→ Exercise aim: According to the blog post about death, which two people does everyone put on the workplace gambling-pool list?

→ Text segment:
◇ ◇ ◇ ◇
Sorry to keep you waiting

Oh, yes. My faithful audience of 3 awaits my every keystroke. And at last, or alas, I abide. Okay, I am feeling like being morbid, so now you must endure it.

Sorry in advance. For those of you who know me well, don't be alarmed - I am not depressed or on any sort of a downward swing. Just feeling pensive for reasons that I will not explain or broadcast here, but am happy to discuss offline with anyone I know well.

So... without further ado... the topic is death.

Well, I guess everyone dies, yes... and we never know who is going to die next. People even create silly gambling pools in the workplace about which famous people will die in the next year. And of course everyone puts Keith Richards and Dick Cheney on the list, because you know eventually you'll be earning points on those two. But they live on. And there's such a fascination with it. People who are completely uninteresting suddenly become legendary. We all saw it in the media in the past year. Somehow, Anna Nicole Smith became more important to the fabric of our history than Richard Nixon.

But that's not what is on my mind right now. I'm getting around to the serious part by way of the rambling part.

This entire blog is being disrupted by the fact that I am also engaged in Google Talk and I also have to pee really badly.

Back to death...

Setting aside famous people... we all still are going to die. And nobody knows when. I can get myself all paranoid about how thick the irony would be if this were my last entry because of some terrible accident. People would talk about it, and it would be like "Wow... that's so weird how he was just talking about it." It would suck, is what it would be.
◇ ◇ ◇ ◇
→ Supplied material:

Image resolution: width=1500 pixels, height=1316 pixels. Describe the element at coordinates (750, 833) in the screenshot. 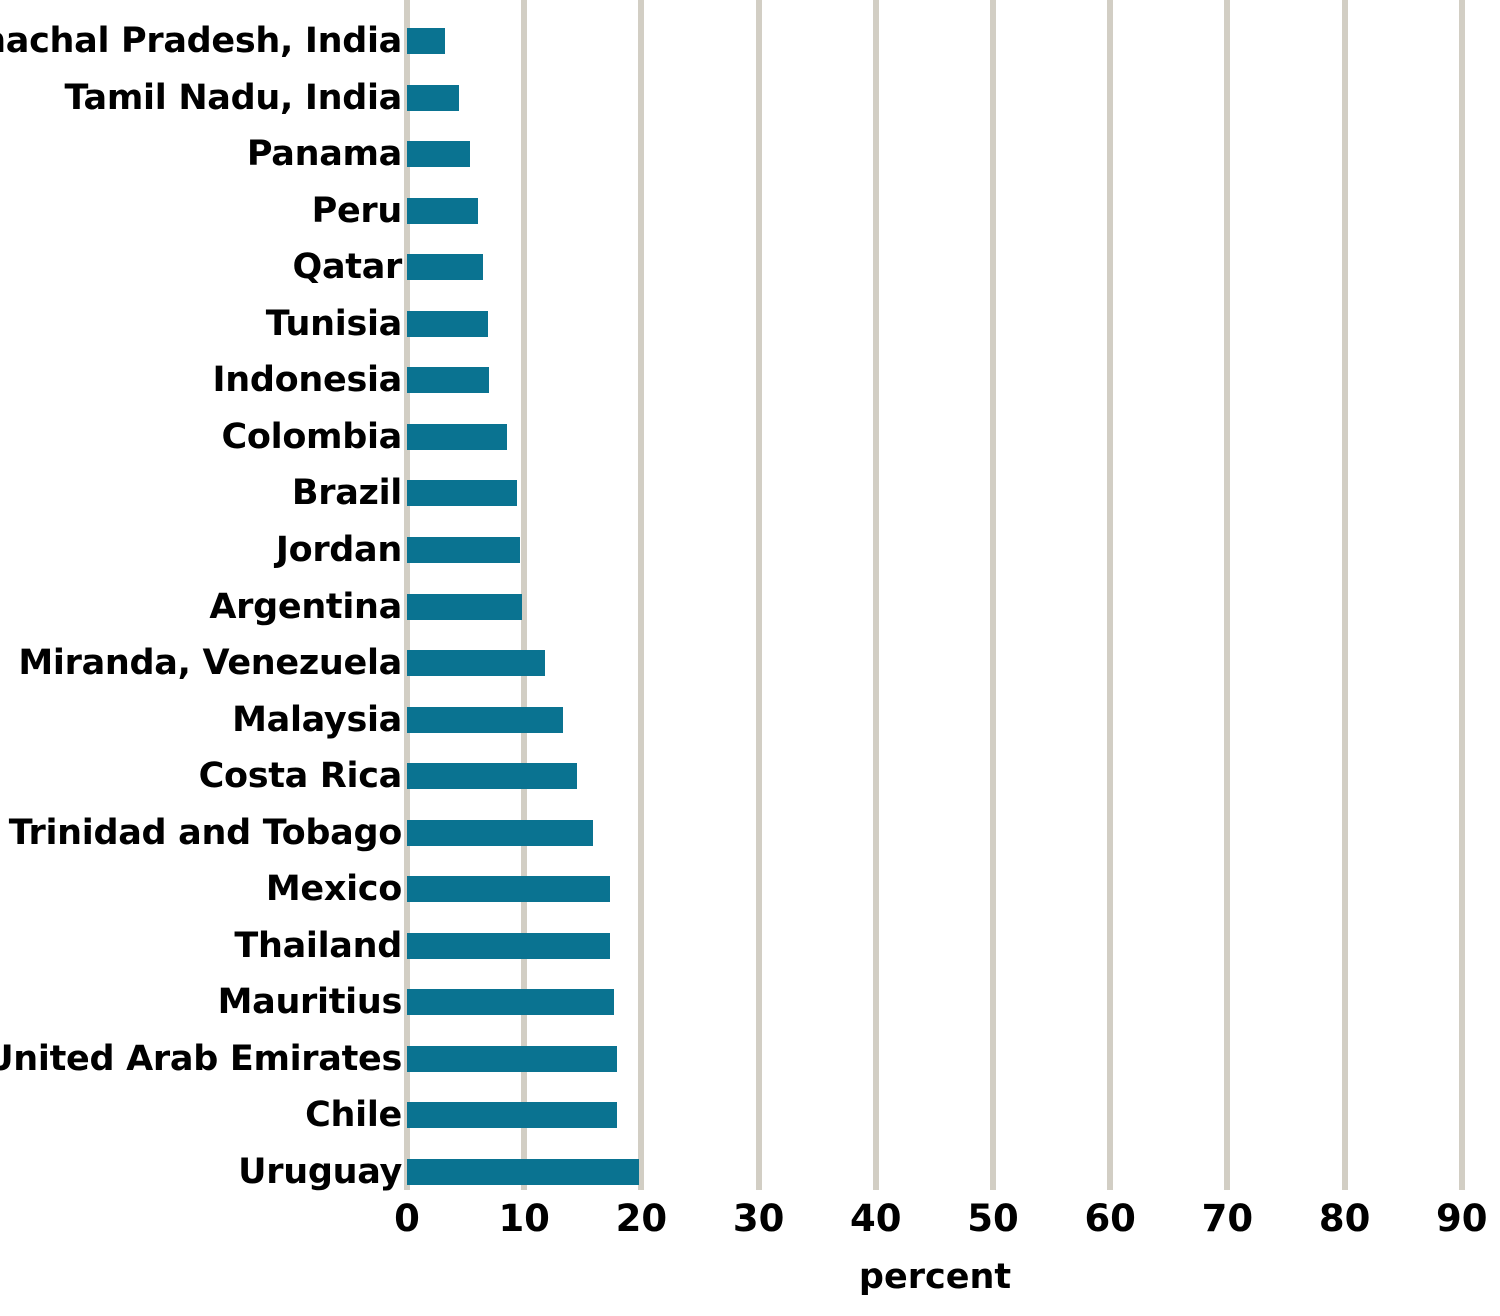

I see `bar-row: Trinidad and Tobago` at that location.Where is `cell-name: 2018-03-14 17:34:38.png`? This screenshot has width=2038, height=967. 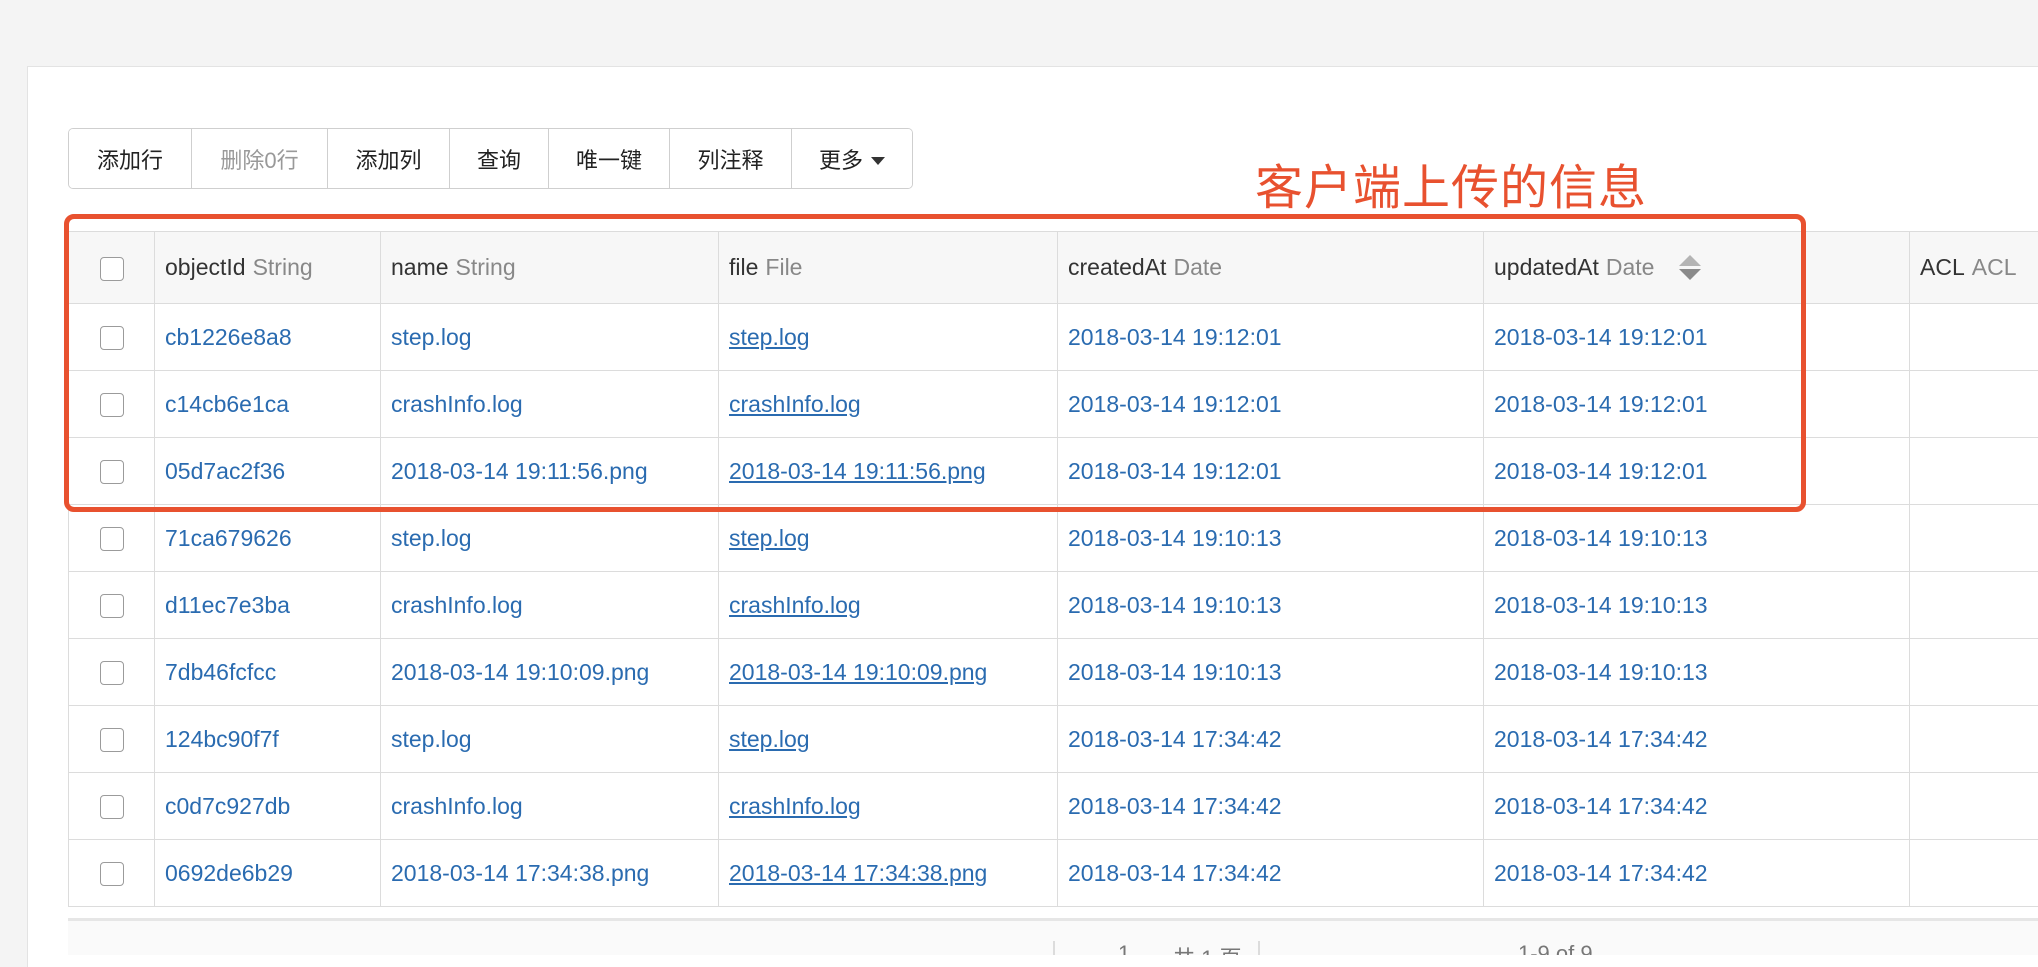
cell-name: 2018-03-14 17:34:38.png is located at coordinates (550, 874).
◇ ◇ ◇ ◇
→ Task result: Keith Richards and Dick Cheney